Adding my two cents to the production values discussion. As elaborate as Picard’s production is in 2020 (just saw the pilot episode last night), I’m the first one to say out loud that TNG was never cheesy back in the day. In 1987, its production values and visual effects were state of the art, especially given it was a television show (the production value gap between TV and film was far bigger back then).

The William Shatner narrated documentary Chaos on the Bridge addresses that issue to some extent. The higher-up executives at Paramount were well aware of the behind the scenes drama taking place in TNG’s production, but when they saw the first completed footage of the Farpoint pilot episode, they were astonished by the visual effects and level of production value. That alone convinced them to greenlight the first season despite the high costs and behind the scenes chaos.

ChristopherLBennett
4 years ago

@124/Eduardo: That’s true, although it should be noted that “Encounter at Farpoint” had its effects done by ILM, and it was the only episode of the series that did. ILM got a credit in every TNG episode, but only because the Enterprise footage they had shot for the pilot was reused as library footage in every episode (they actually extended the shots longer than was specifically needed for the pilot so that the show could have extra footage to use as stock later on). In particular, every shot throughout TNG of the Enterprise stretching out to go into warp was a reuse of one of the three shots ILM did for the pilot, because the slit-scan technique they used was very difficult and time-consuming.
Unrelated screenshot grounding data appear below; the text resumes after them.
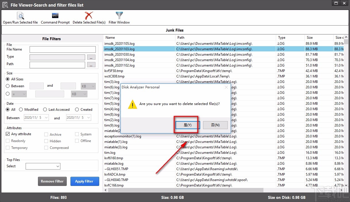Expand the size comparison operator dropdown
The image size is (350, 202).
pos(19,94)
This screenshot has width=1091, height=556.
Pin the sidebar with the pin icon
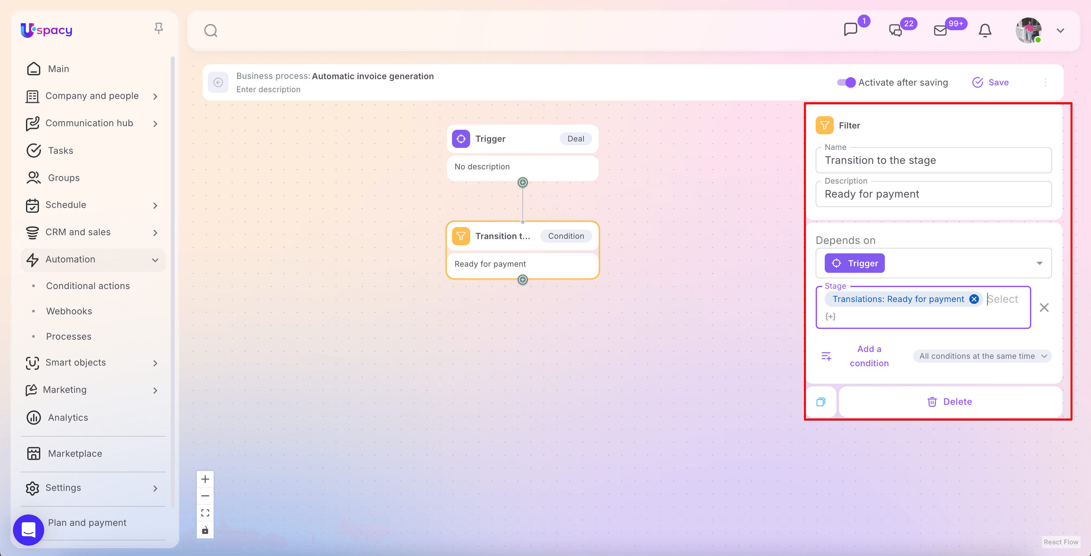point(159,28)
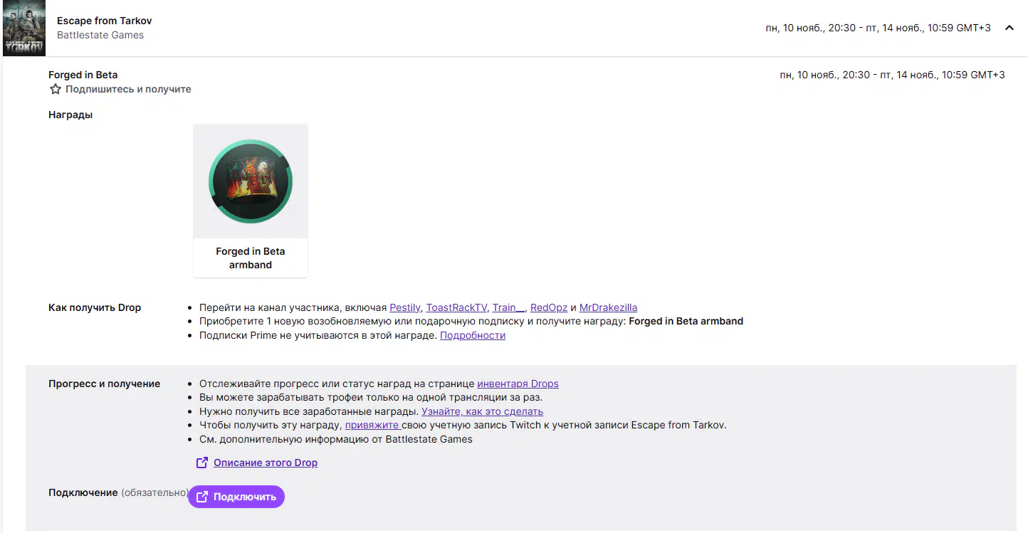Go to the ToastRackTV channel
Viewport: 1028px width, 533px height.
pos(456,308)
The only exception was the shot in “Where No One Has Gone Before” where the E-D stretched out while shot directly from the side, since that was a far easier, strictly 2D distortion effect.

So most of the early episodes didn’t have FX on quite the same level as the pilot, at least where things like compositing and animation were concerned, but they benefitted from being able to reuse ILM footage from “Farpoint,” as well as stock FX elements and reused miniatures from the movies.